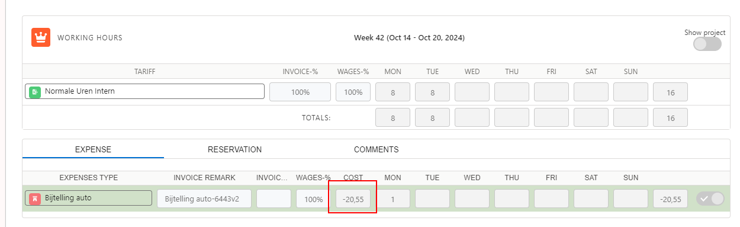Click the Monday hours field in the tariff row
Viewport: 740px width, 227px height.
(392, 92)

...

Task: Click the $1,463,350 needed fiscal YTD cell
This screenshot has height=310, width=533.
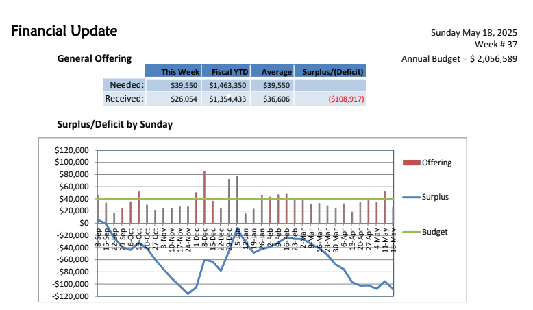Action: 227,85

**Stated problem**.
Repeat the data word for word, starting with the line that contains "Task: Click the" and going on through the line that contains "Action: 227,85". Leave out the pictures.

**Result**.
Task: Click the $1,463,350 needed fiscal YTD cell
This screenshot has height=310, width=533.
Action: 227,85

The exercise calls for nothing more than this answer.